**Selected excerpt**

#####

Could one not attach the EC instance to the "pg_pool_t" structure which is 
given by reference to PGBackend *PGBackend::build_pg_backend? Just a naive 
question ... i don't know the upstream code ...

That would follow the spirit of 'saving/sharing resources' and would follow the 
logic that the CODEC configuration is by pool and not by PG ?!?!?

Cheers Andreas.



________________________________________
From: [email protected] [[email protected]] on 
behalf of Sage Weil [[email protected]]
Sent: 04 August 2014 16:22
To: Andreas Joachim Peters
Cc: Loic Dachary; Ma, Jianpeng; Ceph Development
Subject: RE: ISA erasure code plugin and cache

On Mon, 4 Aug 2014, Andreas Joachim Peters wrote:
> Yes,
> you are both right, it would have only the current failure situation in
> each cache and it stores the encoding table in each plug-in instance.

#####

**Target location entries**

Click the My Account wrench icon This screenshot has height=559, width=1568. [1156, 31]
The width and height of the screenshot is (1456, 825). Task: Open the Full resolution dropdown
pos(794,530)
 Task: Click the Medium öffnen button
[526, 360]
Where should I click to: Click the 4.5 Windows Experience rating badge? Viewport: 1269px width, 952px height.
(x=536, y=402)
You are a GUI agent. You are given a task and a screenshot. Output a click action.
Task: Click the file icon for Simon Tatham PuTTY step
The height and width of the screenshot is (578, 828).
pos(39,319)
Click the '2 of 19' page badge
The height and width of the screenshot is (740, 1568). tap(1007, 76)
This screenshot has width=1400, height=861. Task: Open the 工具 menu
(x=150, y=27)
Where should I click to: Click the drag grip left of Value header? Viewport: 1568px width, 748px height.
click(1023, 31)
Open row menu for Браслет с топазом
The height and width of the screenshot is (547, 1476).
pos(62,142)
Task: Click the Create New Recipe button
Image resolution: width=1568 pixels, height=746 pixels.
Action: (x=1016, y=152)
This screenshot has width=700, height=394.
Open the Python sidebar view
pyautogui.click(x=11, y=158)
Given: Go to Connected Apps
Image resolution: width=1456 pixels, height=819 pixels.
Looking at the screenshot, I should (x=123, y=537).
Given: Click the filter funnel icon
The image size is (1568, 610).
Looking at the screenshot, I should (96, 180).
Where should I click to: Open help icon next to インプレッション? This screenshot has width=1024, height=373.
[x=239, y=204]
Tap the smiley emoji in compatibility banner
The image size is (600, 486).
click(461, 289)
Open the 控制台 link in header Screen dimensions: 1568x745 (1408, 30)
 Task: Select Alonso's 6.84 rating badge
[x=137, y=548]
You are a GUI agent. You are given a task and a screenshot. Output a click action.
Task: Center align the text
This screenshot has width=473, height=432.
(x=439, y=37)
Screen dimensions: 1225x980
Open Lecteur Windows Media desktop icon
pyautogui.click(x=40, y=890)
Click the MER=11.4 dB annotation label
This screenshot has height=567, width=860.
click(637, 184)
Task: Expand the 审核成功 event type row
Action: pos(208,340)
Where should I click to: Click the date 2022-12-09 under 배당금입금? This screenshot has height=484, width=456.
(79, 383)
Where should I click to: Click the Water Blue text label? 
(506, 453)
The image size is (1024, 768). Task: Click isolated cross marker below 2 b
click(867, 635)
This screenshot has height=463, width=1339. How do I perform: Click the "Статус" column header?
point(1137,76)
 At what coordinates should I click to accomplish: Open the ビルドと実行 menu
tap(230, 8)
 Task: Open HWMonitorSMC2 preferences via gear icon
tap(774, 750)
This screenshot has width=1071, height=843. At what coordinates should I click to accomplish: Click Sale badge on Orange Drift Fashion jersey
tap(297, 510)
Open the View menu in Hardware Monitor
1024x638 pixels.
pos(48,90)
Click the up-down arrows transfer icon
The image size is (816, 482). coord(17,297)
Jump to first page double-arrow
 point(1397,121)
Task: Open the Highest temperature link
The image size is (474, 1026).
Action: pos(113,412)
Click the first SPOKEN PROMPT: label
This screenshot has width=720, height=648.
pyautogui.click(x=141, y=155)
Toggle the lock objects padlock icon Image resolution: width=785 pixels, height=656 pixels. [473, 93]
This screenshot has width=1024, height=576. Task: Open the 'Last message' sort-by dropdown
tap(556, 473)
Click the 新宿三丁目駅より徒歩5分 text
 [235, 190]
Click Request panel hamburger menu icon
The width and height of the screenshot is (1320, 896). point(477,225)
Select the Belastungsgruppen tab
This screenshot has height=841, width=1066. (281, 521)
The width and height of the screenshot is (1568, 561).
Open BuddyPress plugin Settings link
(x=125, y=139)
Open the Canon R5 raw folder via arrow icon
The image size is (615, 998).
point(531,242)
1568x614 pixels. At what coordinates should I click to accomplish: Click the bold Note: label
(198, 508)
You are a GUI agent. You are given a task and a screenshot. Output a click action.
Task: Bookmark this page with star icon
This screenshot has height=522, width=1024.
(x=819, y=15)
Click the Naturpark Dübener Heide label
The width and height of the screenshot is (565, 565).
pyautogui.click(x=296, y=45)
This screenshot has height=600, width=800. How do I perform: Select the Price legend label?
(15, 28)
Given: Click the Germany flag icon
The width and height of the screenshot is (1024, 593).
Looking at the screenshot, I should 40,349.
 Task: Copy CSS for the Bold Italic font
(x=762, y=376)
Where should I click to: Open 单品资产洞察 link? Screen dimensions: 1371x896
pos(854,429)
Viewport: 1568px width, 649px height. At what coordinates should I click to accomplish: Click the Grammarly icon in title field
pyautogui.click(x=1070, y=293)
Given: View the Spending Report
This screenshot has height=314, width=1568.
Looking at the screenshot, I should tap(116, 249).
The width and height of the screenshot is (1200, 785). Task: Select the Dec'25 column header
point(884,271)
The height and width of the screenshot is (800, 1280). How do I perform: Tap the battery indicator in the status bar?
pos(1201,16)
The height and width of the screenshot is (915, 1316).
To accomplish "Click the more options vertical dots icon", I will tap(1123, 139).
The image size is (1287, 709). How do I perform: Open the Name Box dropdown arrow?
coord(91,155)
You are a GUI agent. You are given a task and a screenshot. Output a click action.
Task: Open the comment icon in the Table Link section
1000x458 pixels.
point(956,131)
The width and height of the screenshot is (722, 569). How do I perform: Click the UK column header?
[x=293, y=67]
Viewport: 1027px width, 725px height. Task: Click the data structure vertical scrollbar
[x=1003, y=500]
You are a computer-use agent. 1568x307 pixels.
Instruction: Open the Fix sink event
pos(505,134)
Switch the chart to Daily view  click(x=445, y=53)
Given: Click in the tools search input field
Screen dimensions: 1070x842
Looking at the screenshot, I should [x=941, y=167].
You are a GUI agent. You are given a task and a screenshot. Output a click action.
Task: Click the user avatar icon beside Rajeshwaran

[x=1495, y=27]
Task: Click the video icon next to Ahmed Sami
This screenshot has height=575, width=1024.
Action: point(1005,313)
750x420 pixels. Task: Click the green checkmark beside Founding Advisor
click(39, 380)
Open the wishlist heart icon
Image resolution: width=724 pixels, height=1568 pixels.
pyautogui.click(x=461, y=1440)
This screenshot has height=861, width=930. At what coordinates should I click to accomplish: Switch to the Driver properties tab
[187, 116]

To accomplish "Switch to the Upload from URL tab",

#####

**Task 1**
Reproduce the email excerpt about the ISA erasure code plugin and cache in full, word for word.
**Task 2**
Recast the entries from the line with "Task: Click the Create New Recipe button" to the line with "Looking at the screenshot, I should (96, 180)." as a two-column CSV with the headers instruction and answer. Each entry gets one row, its request text and its answer each go in a single quoted field with line breaks turned into spaces, and no other entries are included.
The email excerpt and the entries are unrelated pieces of material.

**Response 1**
Could one not attach the EC instance to the "pg_pool_t" structure which is 
given by reference to PGBackend *PGBackend::build_pg_backend? Just a naive 
question ... i don't know the upstream code ...

That would follow the spirit of 'saving/sharing resources' and would follow the 
logic that the CODEC configuration is by pool and not by PG ?!?!?

Cheers Andreas.



________________________________________
From: [email protected] [[email protected]] on 
behalf of Sage Weil [[email protected]]
Sent: 04 August 2014 16:22
To: Andreas Joachim Peters
Cc: Loic Dachary; Ma, Jianpeng; Ceph Development
Subject: RE: ISA erasure code plugin and cache

On Mon, 4 Aug 2014, Andreas Joachim Peters wrote:
> Yes,
> you are both right, it would have only the current failure situation in
> each cache and it stores the encoding table in each plug-in instance.

**Response 2**
instruction,answer
"Task: Click the Create New Recipe button Image resolution: width=1568 pixels, height=746 pixels.","Action: (x=1016, y=152)"
"This screenshot has width=700, height=394. Open the Python sidebar view","pyautogui.click(x=11, y=158)"
"Given: Go to Connected Apps Image resolution: width=1456 pixels, height=819 pixels.","Looking at the screenshot, I should (x=123, y=537)."
"Given: Click the filter funnel icon The image size is (1568, 610).","Looking at the screenshot, I should (96, 180)."